**Work request**
Starting with the line that contains "Open Keyword Magic Tool in sidebar" and ending with the last line of the entries, repeat exactly those lines and nothing else, pictures excluded.

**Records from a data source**
================================

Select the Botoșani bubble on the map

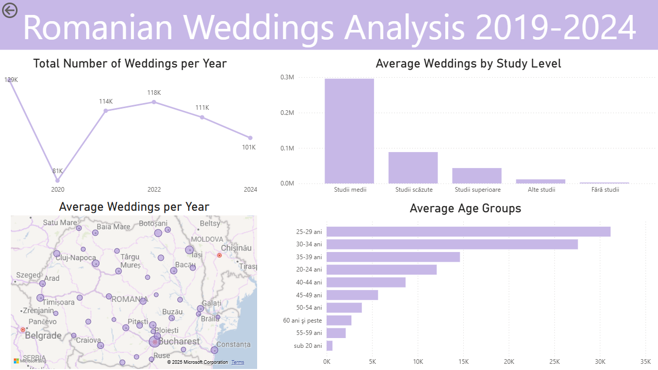[x=158, y=233]
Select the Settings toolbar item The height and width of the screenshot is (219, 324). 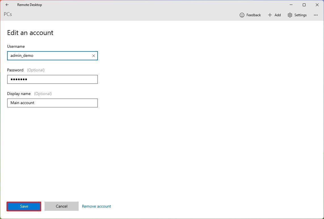click(x=297, y=15)
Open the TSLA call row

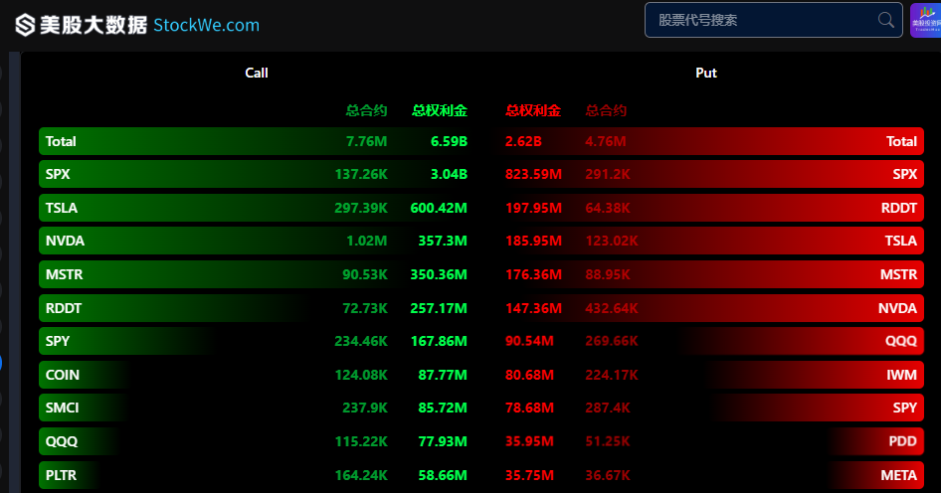tap(255, 208)
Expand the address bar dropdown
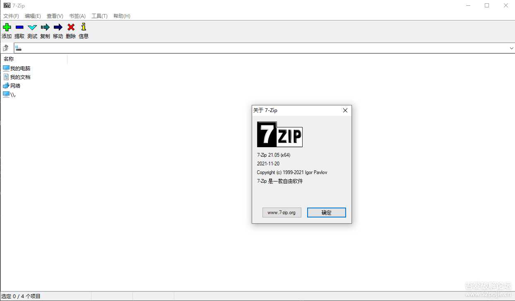The image size is (515, 301). point(512,48)
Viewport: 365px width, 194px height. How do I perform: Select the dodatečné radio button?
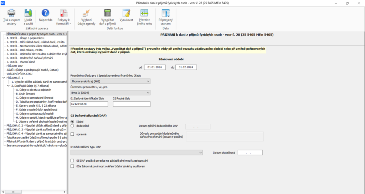[x=73, y=125]
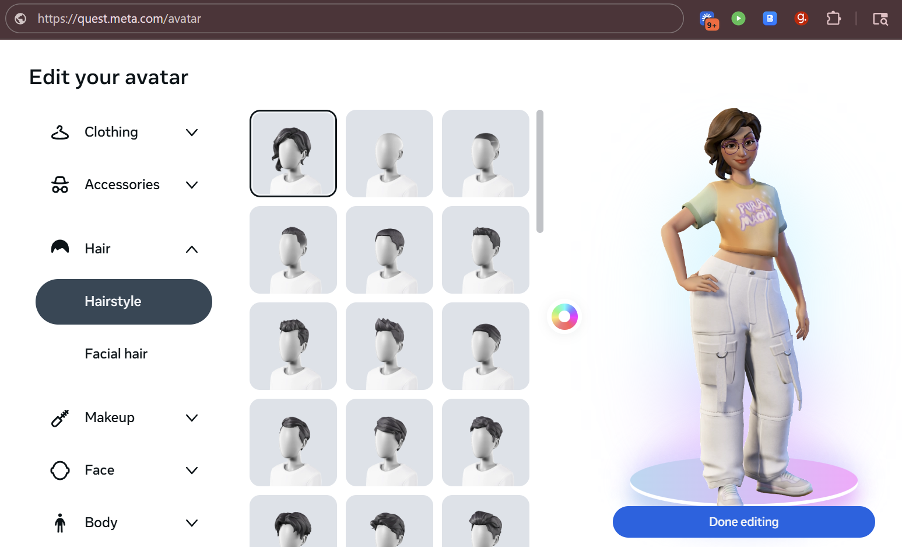Screen dimensions: 902x547
Task: Click the Makeup mascara brush icon
Action: [60, 418]
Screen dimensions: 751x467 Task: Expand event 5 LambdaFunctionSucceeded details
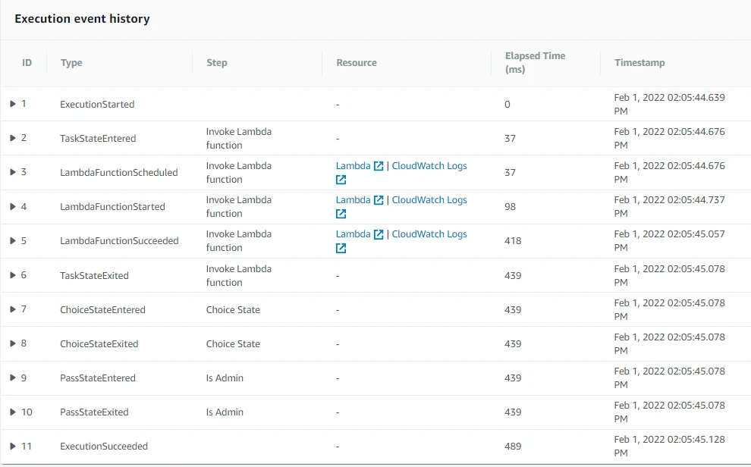13,240
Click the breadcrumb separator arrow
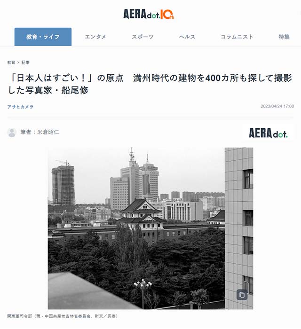301x329 pixels. [18, 63]
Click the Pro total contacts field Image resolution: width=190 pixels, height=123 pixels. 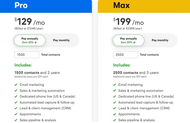pyautogui.click(x=27, y=55)
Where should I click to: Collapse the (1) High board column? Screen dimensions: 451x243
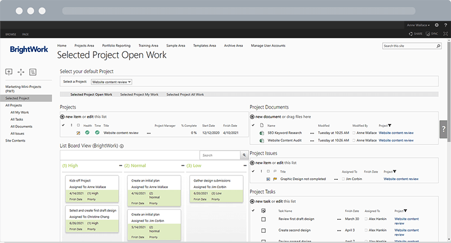point(120,166)
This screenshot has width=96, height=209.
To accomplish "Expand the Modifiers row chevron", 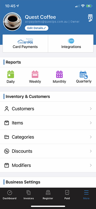I will 91,165.
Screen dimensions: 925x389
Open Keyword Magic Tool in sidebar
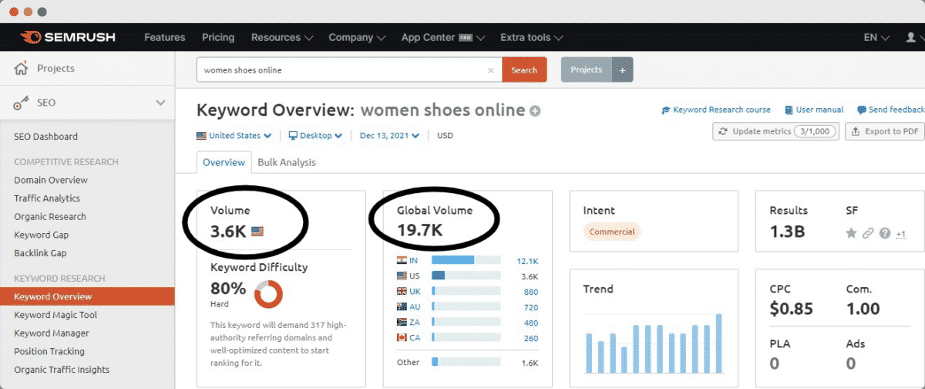click(x=56, y=315)
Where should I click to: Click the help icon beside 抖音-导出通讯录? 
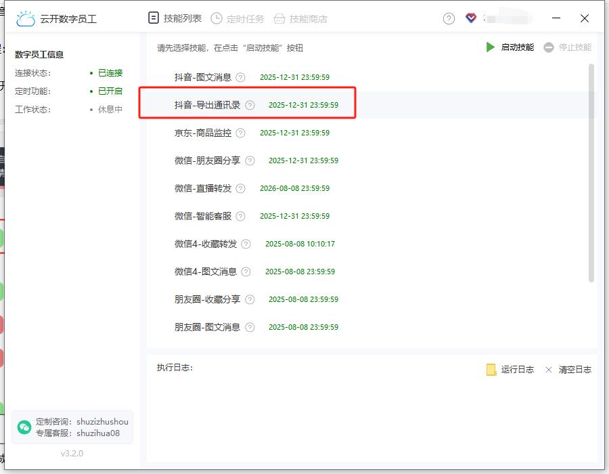click(x=250, y=105)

================================

**Solution to this exercise**
Open Keyword Magic Tool in sidebar
click(x=56, y=315)
Where should I click to: Click the help icon beside 抖音-导出通讯录? 
click(x=250, y=105)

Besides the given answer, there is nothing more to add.